### [TASK PROMPT]
List every line in the records below that contains the word "height", copying each line in full.

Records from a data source
:::

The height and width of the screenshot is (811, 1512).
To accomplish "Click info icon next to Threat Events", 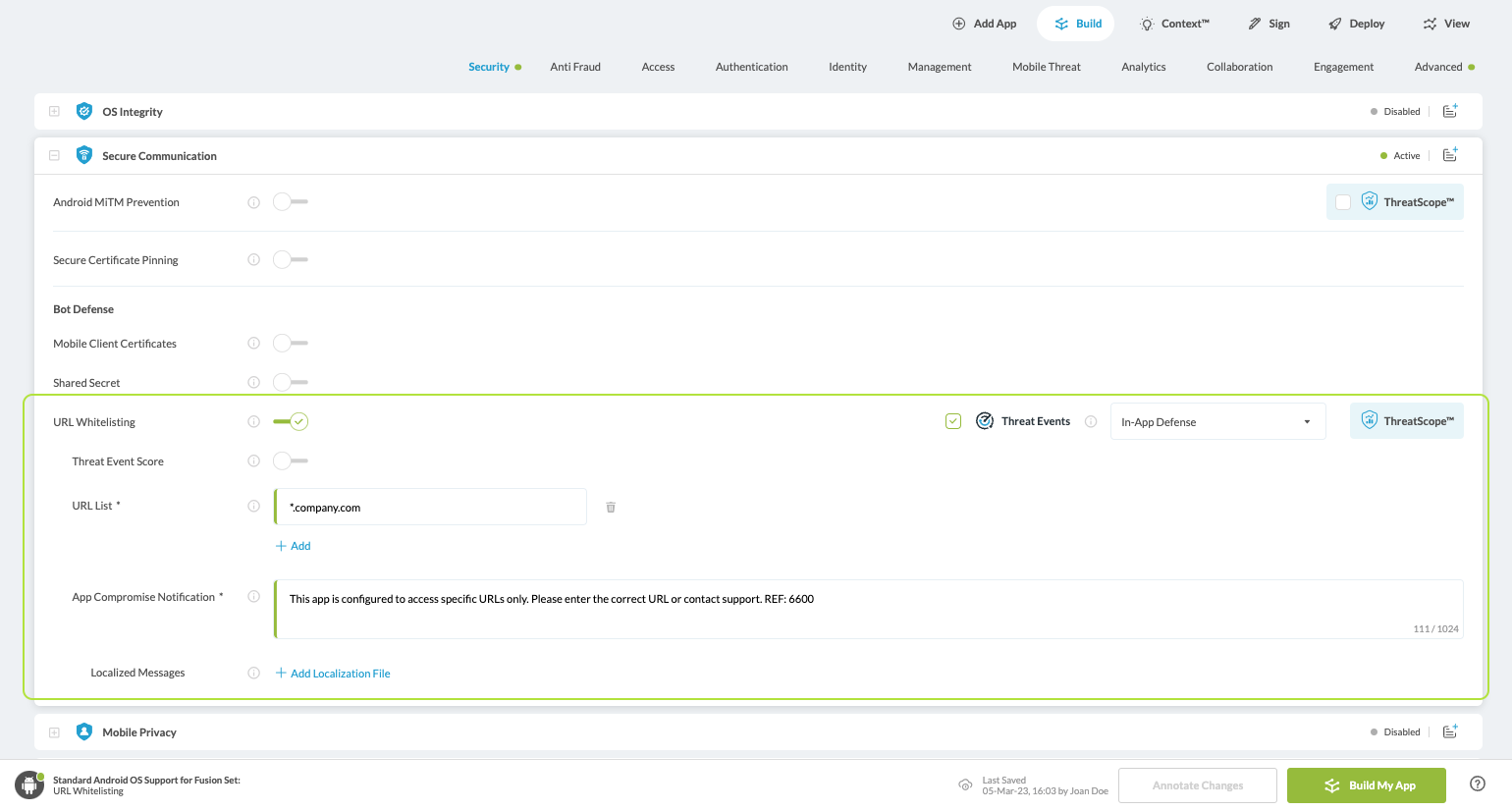I will click(x=1091, y=422).
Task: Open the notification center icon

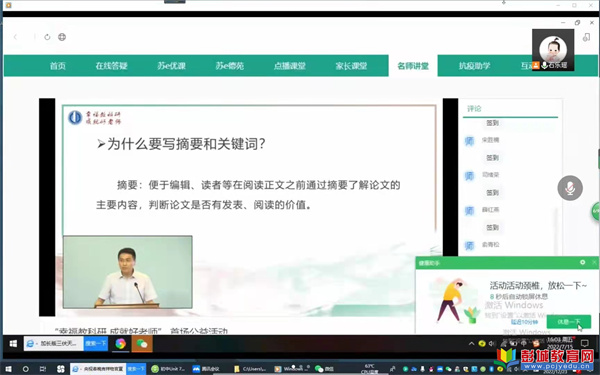Action: [x=585, y=343]
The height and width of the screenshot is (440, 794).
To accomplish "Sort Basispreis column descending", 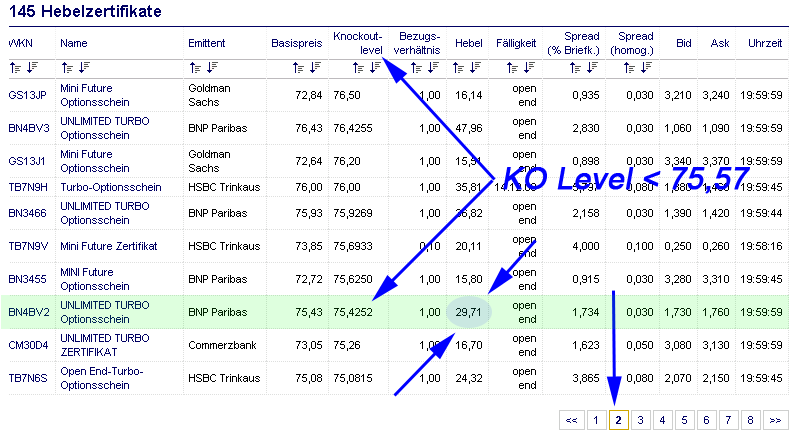I will (315, 68).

:::

### [EXERCISE ANSWER]
The height and width of the screenshot is (811, 1512).
The height and width of the screenshot is (440, 794).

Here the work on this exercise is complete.